Toxicity. Adverse effects associated with sildenafil therapy include headache, flushing, blurred vision, dyspepsia and musculoskeletal pain. The drug may potentiate the hypotensive effects of co-administered organic nitrates. A 73 year old man with severe renal disease experienced loss of consciousness and marked hypotension following a single 50 mg oral dose; peak plasma levels of 440 μg/L for sildenafil and 190 μg/L for N-desmethylsildenafil occurred at 2 and 4 hours, respectively (Wada et al., 2009). Overdosage may result in hypotension, tachycardia and cardiac arrest (Boolell et al., 1996; Viagra, 1998; Krenzelok, 2000). A 19 month old male infant who ingested as much as 300 mg of the drug developed facial flushing, mild tachycardia and priapism of approximately 24 hours duration; serum concentrations of 3900 μg/L for sildenafil and 1700 μg/L for N-desmethylsildenafil were present at 7 hours post-ingestion (Wills et al., 2007). A woman who ingested 2 g of the drug in a suicide attempt manifested weakness, dizziness, tachycardia, facial flushing, tremor and EKG changes; she was treated supportively and discharged after 12 hours (Hung and Yang, 2001).

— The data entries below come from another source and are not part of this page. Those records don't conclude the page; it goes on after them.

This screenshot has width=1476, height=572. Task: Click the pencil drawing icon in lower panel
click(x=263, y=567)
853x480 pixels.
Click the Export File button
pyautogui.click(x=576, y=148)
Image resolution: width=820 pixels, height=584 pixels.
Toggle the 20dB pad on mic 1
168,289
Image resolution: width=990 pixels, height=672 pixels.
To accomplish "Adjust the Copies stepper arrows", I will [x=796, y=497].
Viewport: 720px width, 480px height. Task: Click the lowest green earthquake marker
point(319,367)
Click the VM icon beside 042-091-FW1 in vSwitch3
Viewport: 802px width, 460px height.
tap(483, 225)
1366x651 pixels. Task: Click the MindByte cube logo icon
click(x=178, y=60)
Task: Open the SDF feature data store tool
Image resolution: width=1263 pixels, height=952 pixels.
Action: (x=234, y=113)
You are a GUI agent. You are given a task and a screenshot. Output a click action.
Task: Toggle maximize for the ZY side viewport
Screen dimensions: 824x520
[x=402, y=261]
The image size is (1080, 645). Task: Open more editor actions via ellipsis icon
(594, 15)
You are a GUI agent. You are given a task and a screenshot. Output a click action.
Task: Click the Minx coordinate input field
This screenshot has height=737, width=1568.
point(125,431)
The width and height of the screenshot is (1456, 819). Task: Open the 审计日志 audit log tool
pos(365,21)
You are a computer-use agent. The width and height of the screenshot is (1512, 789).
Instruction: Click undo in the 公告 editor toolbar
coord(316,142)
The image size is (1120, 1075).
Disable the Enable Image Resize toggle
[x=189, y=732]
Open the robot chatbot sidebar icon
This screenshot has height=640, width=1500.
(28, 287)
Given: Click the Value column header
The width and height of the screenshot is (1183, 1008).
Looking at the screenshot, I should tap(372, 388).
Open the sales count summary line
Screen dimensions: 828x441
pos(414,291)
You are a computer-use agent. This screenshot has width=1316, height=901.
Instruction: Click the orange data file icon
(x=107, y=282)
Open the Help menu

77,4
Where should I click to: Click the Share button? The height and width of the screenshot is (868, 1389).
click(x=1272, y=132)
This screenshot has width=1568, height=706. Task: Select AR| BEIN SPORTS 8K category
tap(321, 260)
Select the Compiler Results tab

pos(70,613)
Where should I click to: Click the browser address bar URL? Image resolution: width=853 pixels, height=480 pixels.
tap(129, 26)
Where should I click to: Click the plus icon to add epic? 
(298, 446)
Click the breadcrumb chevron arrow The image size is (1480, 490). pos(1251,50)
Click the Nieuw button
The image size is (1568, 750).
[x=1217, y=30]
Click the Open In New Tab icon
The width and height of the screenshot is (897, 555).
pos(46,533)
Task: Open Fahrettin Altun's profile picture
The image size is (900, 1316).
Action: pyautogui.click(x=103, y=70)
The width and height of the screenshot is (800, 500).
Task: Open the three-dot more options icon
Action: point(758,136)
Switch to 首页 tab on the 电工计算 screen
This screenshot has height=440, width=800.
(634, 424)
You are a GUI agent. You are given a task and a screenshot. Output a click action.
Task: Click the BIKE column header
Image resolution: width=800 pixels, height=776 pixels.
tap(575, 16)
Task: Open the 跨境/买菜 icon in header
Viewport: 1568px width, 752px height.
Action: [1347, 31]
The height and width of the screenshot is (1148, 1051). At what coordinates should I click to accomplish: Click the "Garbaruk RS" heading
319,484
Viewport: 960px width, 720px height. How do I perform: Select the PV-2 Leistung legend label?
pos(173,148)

A man with a history of heart disease and hypertension died during sexual intercourse; sildenafil was not found in his portmortem blood (detectability, 100 μg/L), but his urine contained 400 μg/L (Ng et al., 1999). In 3 similar cases involving 43–80 year old men, sildenafil was identified in postmortem blood at concentrations of 40–105 μg/L and in postmortem urine at levels of 63–246 μg/L (Dumestre-Toulet et al., 2001; Weinmann et al., 2001; Pagani et al., 2005). A 56 year old man who apparently died of an acute 600 mg oral overdose had a postmortem blood sildenafil concentration of 6270 μg/L (Tracqui et al., 2002).